• [Exercise brief] All lines in the entries below that hold "pixels" make up the answer.

[Stored data entries]
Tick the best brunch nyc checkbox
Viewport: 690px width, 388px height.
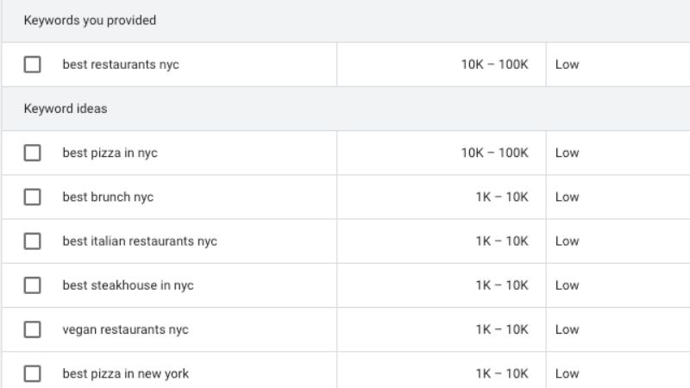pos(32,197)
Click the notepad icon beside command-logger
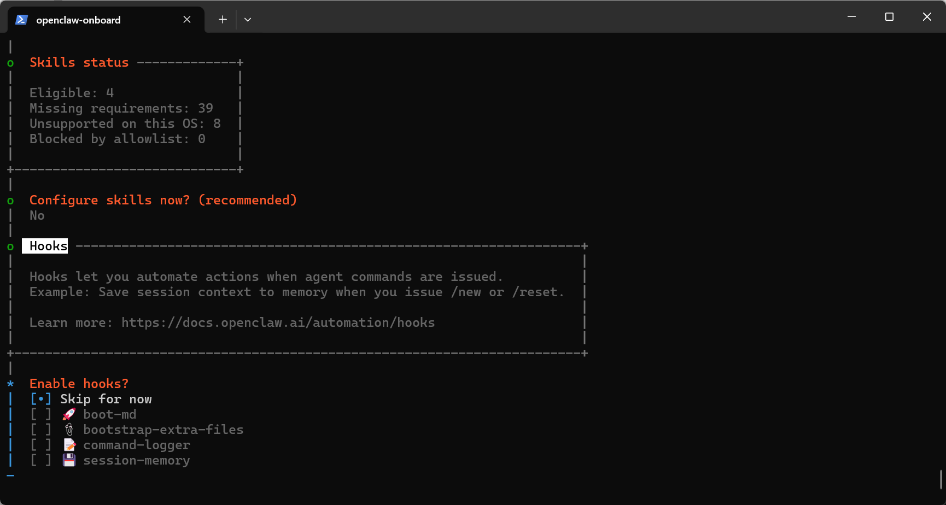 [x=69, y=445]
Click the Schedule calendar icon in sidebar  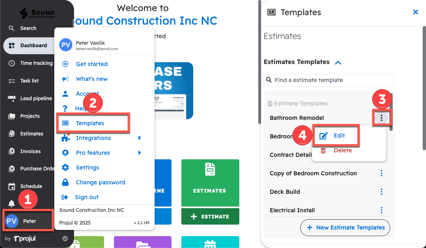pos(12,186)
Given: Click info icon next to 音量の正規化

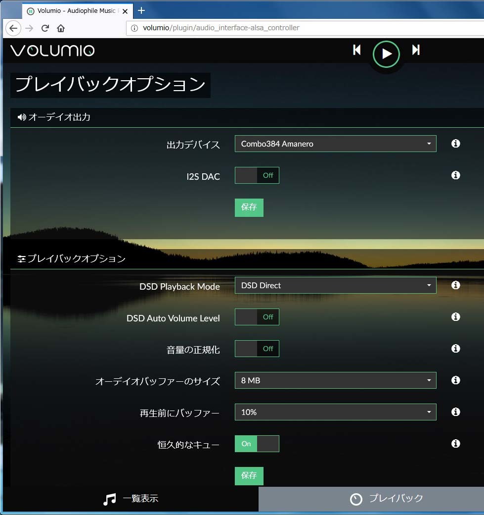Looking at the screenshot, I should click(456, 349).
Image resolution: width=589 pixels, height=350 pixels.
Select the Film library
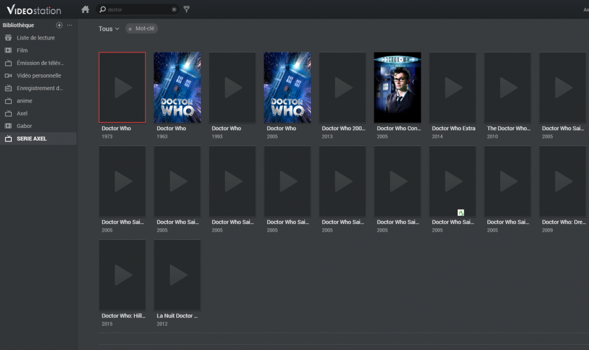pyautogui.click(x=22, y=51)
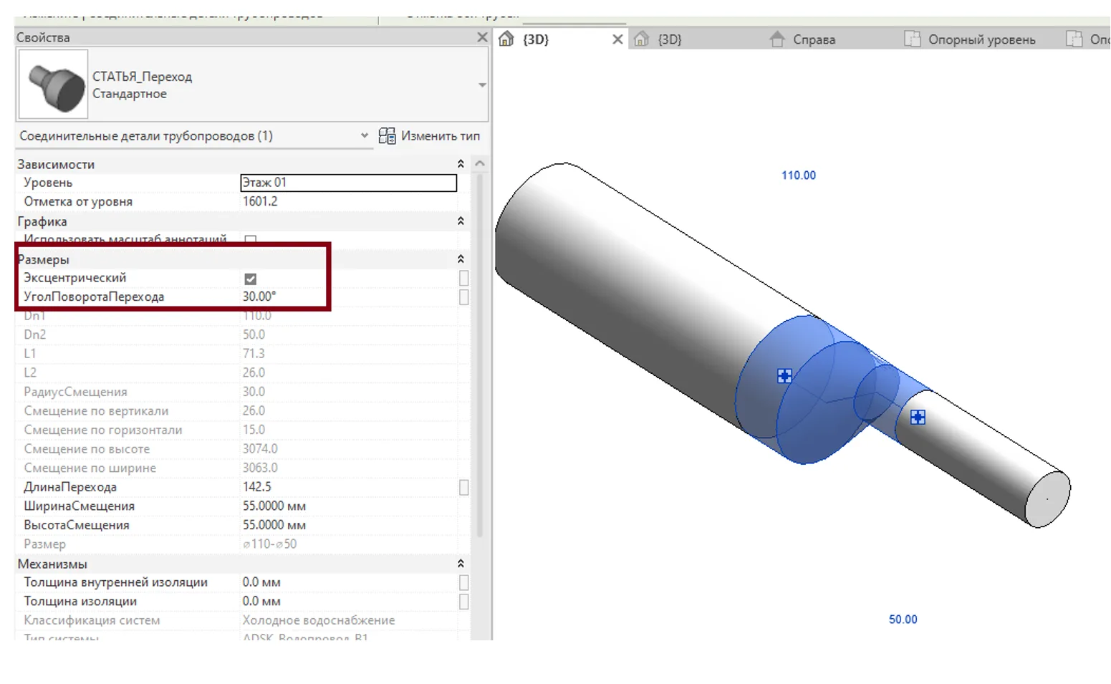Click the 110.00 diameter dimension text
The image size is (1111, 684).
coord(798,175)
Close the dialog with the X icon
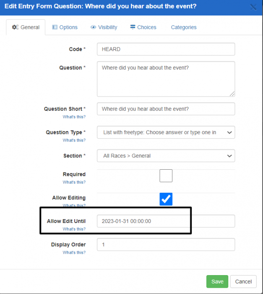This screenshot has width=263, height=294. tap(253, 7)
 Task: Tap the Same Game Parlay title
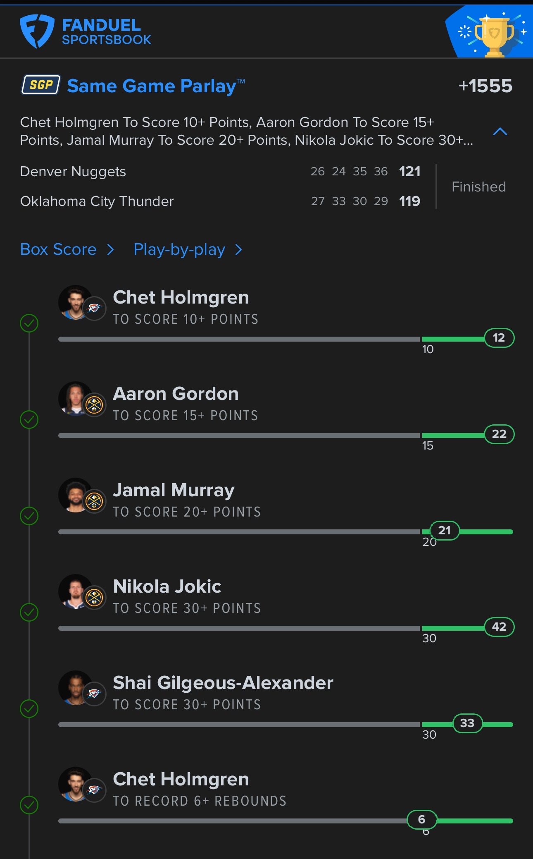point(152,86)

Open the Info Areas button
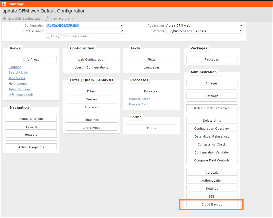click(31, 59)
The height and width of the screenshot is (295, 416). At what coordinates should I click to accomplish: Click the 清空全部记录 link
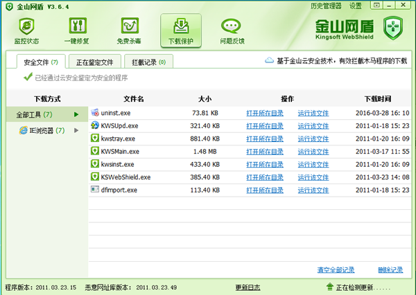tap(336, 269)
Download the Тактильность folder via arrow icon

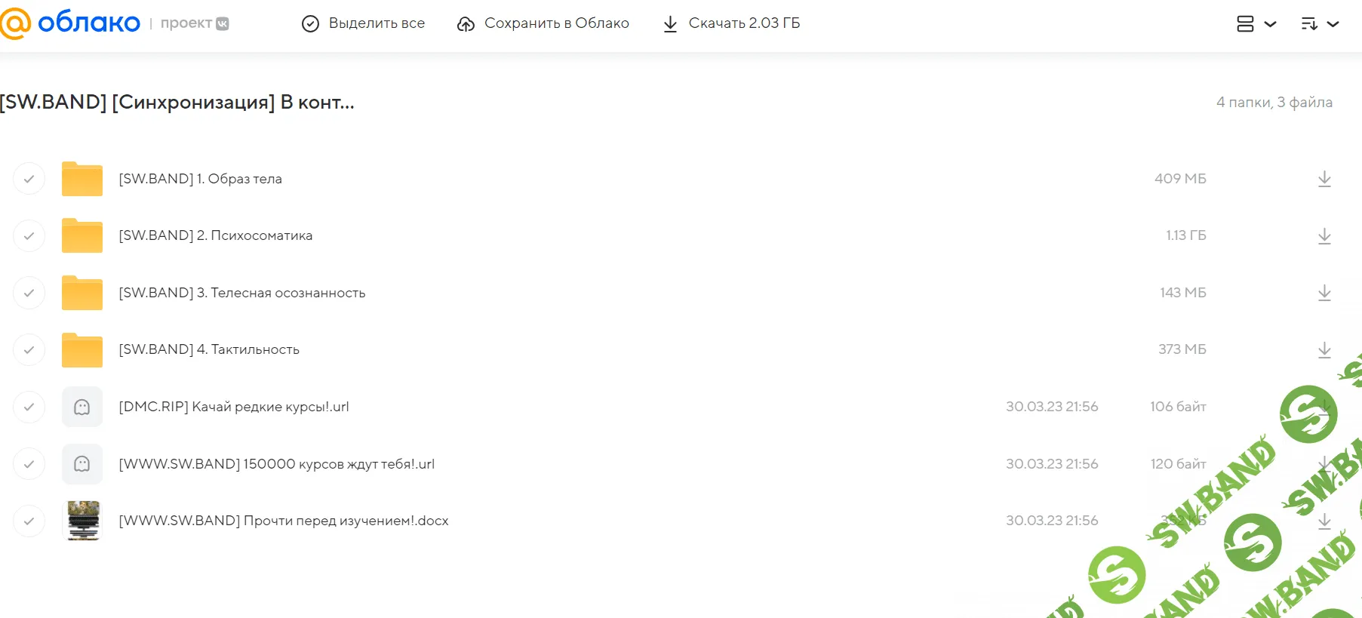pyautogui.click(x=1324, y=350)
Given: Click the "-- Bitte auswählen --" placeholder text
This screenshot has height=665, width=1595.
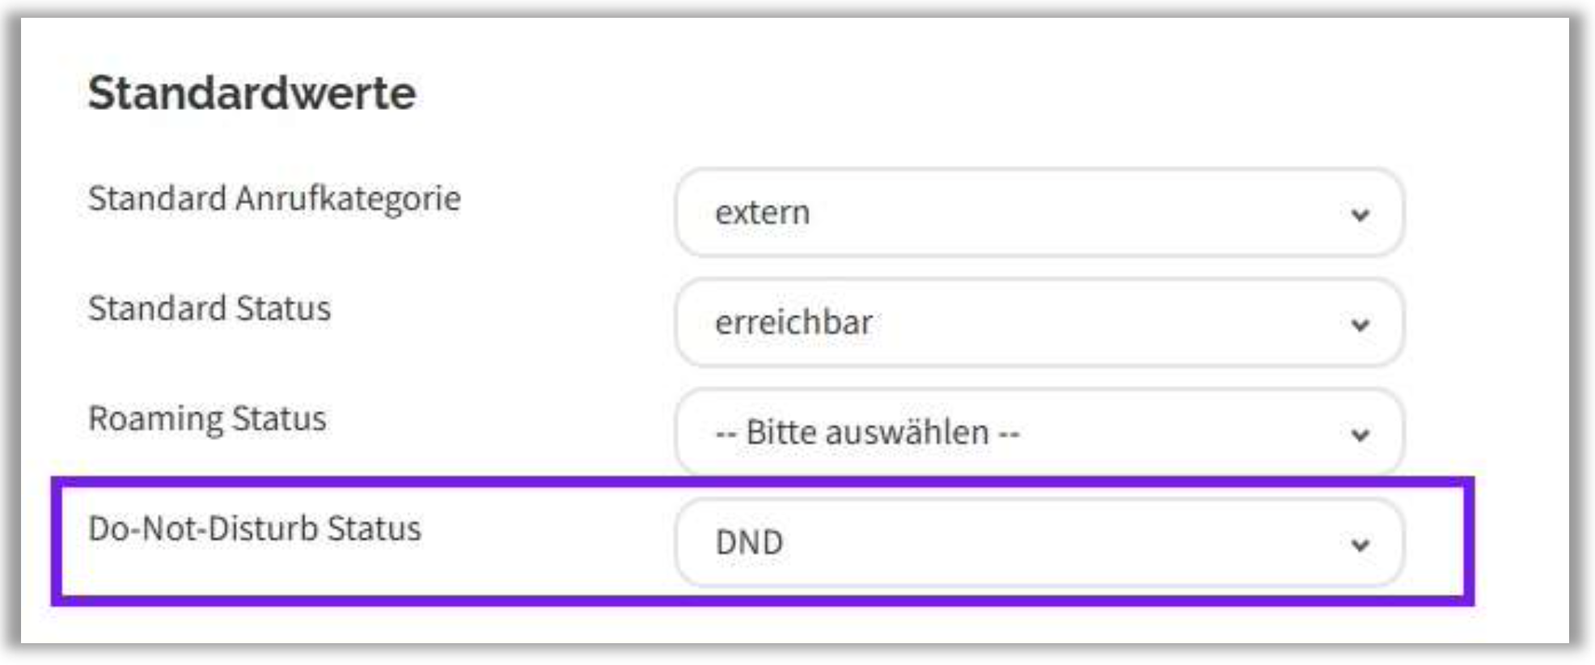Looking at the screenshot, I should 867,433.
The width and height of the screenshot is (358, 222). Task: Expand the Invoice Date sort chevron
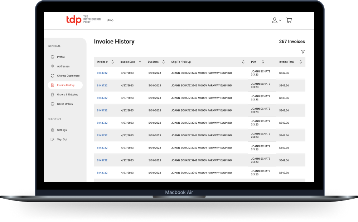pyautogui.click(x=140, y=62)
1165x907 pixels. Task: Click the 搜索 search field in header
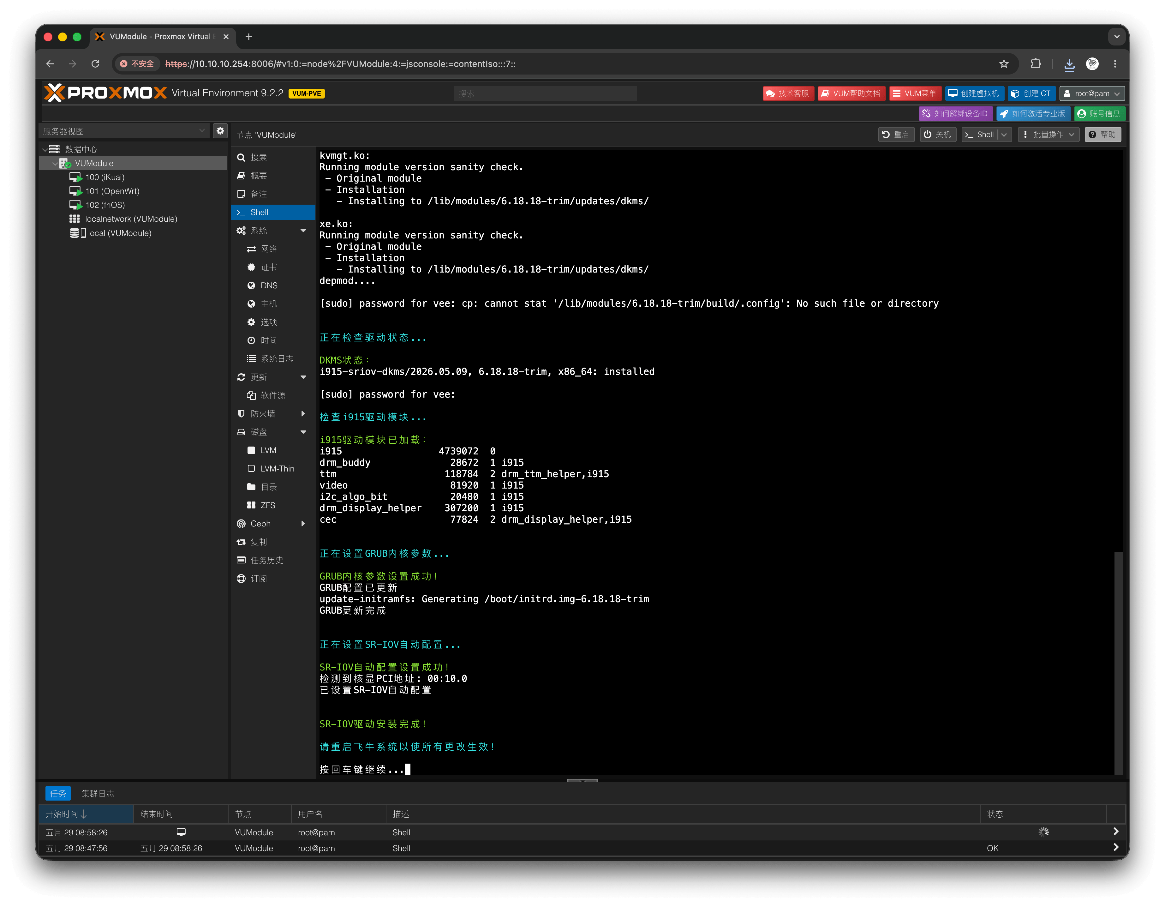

• [Solution for this task]
Image resolution: width=589 pixels, height=350 pixels.
1165x907 pixels. Task: Click the 搜索 search field in header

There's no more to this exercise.